Repeat all of the material exactly, with no line missing.

-- Task inputs --
━━━━━━━━━━━━━━━━

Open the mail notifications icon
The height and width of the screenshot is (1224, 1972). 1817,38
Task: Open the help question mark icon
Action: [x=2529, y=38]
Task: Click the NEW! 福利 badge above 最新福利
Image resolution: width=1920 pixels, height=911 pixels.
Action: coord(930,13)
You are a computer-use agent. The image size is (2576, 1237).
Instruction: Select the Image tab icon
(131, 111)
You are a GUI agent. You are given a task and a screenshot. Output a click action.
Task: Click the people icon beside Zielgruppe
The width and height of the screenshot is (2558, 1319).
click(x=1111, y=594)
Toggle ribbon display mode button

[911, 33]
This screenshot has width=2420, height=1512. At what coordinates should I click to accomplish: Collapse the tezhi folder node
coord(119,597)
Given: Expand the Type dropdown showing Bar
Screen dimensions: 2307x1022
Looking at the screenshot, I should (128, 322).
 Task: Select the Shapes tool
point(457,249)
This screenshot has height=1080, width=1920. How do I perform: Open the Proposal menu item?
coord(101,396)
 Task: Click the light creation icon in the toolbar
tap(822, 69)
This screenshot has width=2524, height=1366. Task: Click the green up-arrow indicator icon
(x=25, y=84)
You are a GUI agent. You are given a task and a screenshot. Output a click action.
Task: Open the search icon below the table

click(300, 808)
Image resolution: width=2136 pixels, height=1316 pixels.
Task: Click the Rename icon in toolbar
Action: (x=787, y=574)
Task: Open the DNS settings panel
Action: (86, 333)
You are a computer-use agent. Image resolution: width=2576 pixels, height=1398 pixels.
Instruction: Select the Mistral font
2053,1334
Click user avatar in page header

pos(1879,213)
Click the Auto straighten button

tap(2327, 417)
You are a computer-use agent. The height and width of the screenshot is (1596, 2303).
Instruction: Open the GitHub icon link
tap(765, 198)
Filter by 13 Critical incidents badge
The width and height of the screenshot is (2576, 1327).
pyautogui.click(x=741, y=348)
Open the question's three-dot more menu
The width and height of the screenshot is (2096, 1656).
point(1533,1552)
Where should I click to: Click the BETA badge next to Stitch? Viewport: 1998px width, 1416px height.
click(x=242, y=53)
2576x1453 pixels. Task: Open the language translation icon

━━━━━━━━━━━━━━━━

-- Expected answer --
Open the mail notifications icon
The height and width of the screenshot is (1224, 1972). 1817,38
Task: Open the help question mark icon
Action: [x=2529, y=38]
Task: Click the NEW! 福利 badge above 最新福利
Image resolution: width=1920 pixels, height=911 pixels.
Action: coord(930,13)
You are a computer-use agent. The image size is (2576, 1237).
Instruction: Select the Image tab icon
(131, 111)
You are a GUI agent. You are given a task and a screenshot. Output a click action.
Task: Click the people icon beside Zielgruppe
The width and height of the screenshot is (2558, 1319).
click(x=1111, y=594)
Toggle ribbon display mode button

[911, 33]
This screenshot has width=2420, height=1512. At what coordinates should I click to accomplish: Collapse the tezhi folder node
coord(119,597)
Given: Expand the Type dropdown showing Bar
Screen dimensions: 2307x1022
Looking at the screenshot, I should (128, 322).
 Task: Select the Shapes tool
point(457,249)
This screenshot has height=1080, width=1920. How do I perform: Open the Proposal menu item?
coord(101,396)
 Task: Click the light creation icon in the toolbar
tap(822, 69)
This screenshot has width=2524, height=1366. Task: Click the green up-arrow indicator icon
(x=25, y=84)
You are a GUI agent. You are given a task and a screenshot. Output a click action.
Task: Open the search icon below the table

click(300, 808)
Image resolution: width=2136 pixels, height=1316 pixels.
Task: Click the Rename icon in toolbar
Action: (x=787, y=574)
Task: Open the DNS settings panel
Action: (86, 333)
You are a computer-use agent. Image resolution: width=2576 pixels, height=1398 pixels.
Instruction: Select the Mistral font
2053,1334
Click user avatar in page header

pos(1879,213)
Click the Auto straighten button

tap(2327, 417)
You are a computer-use agent. The height and width of the screenshot is (1596, 2303).
Instruction: Open the GitHub icon link
tap(765, 198)
Filter by 13 Critical incidents badge
The width and height of the screenshot is (2576, 1327).
pyautogui.click(x=741, y=348)
Open the question's three-dot more menu
The width and height of the screenshot is (2096, 1656).
point(1533,1552)
Where should I click to: Click the BETA badge next to Stitch? Viewport: 1998px width, 1416px height.
click(x=242, y=53)
2576x1453 pixels. Task: Open the language translation icon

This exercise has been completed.